TRECHO FORNECIDO
== == ==
Mesmo após trinta anos de vigência da Constituição da República de 1988, que busca resguardar a plurietnicidade, a justiça social e os direitos humanos, prevalece no país o contexto de omissão dos poderes públicos em realizar a demarcação e a fiscalização das terras indígenas. Esse fato afeta essencialmente a existência e a dignidade dos povos indígenas, haja vista a impossibilidade de se reproduzir o correto modo de ser e viver e de prover integralmente a subsistência em áreas restritas como as das reservas.
== == ==
(Registros armazenados)

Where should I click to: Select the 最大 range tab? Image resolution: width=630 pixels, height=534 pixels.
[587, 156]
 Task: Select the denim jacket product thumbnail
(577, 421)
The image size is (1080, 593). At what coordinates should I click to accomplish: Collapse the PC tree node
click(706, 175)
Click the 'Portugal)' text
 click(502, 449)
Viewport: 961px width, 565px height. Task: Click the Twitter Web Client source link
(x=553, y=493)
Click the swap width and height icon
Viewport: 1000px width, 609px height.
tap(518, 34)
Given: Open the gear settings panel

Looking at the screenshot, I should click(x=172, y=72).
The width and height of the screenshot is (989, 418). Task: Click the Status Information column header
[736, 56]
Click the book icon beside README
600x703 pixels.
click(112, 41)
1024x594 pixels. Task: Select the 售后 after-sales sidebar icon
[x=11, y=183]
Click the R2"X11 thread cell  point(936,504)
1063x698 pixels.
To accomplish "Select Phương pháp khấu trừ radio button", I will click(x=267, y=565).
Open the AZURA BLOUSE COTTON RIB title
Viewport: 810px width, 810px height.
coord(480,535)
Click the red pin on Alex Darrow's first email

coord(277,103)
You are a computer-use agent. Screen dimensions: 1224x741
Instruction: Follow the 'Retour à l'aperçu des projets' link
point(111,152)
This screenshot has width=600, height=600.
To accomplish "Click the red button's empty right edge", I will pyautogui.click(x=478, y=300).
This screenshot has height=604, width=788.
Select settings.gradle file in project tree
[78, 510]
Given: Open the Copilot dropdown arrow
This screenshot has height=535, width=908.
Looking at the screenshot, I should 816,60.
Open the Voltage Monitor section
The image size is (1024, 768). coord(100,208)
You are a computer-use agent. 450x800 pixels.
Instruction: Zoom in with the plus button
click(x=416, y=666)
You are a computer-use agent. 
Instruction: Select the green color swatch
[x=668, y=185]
== == ==
TESTE SUA COMPREENSÃO
• A. Imprima uma parte do texto sobre as terras indígenas: comece nas palavras "Mesmo após trinta" e pare depois de "as das reservas.".
• B. Continue o texto sobre as terras indígenas a partir do ponto em que ele termina.
A listagem não tem nenhum papel aqui.

RESULTADO DAS TAREFAS
• A.
Mesmo após trinta anos de vigência da Constituição da República de 1988, que busca resguardar a plurietnicidade, a justiça social e os direitos humanos, prevalece no país o contexto de omissão dos poderes públicos em realizar a demarcação e a fiscalização das terras indígenas. Esse fato afeta essencialmente a existência e a dignidade dos povos indígenas, haja vista a impossibilidade de se reproduzir o correto modo de ser e viver e de prover integralmente a subsistência em áreas restritas como as das reservas.

• B.
Nessa realidade em que vigora a violência e o racismo institucionais, uma ocorrência muito constatada é a retirada das crianças indígenas das suas comunidades de origem, em especial das Guarani e Kaiowá das aldeias do Mato Grosso do Sul. Os órgãos do sistema de garantia dos direitos das crianças e adolescentes, alegando resguardar os direitos destas, os retiram de seu seio familiar originário e as direcionam a unidades de acolhimento institucional ou, ainda, as encaminham à adoção por famílias não indígenas, por vezes, sem que seja oportunizada qualquer defesa por seus familiares e sem envio de notificação à FUNAI – Fundação Nacional do Índio. Em última análise, a permanência dessas crianças em meio alheio a sua cultura rompe os vínculos étnicos entre a criança e sua comunidade e revelam uma política de integração social forçada, bem como de supressão das especificidades do modo de vida dos povos indígenas Guarani e Kaiowá.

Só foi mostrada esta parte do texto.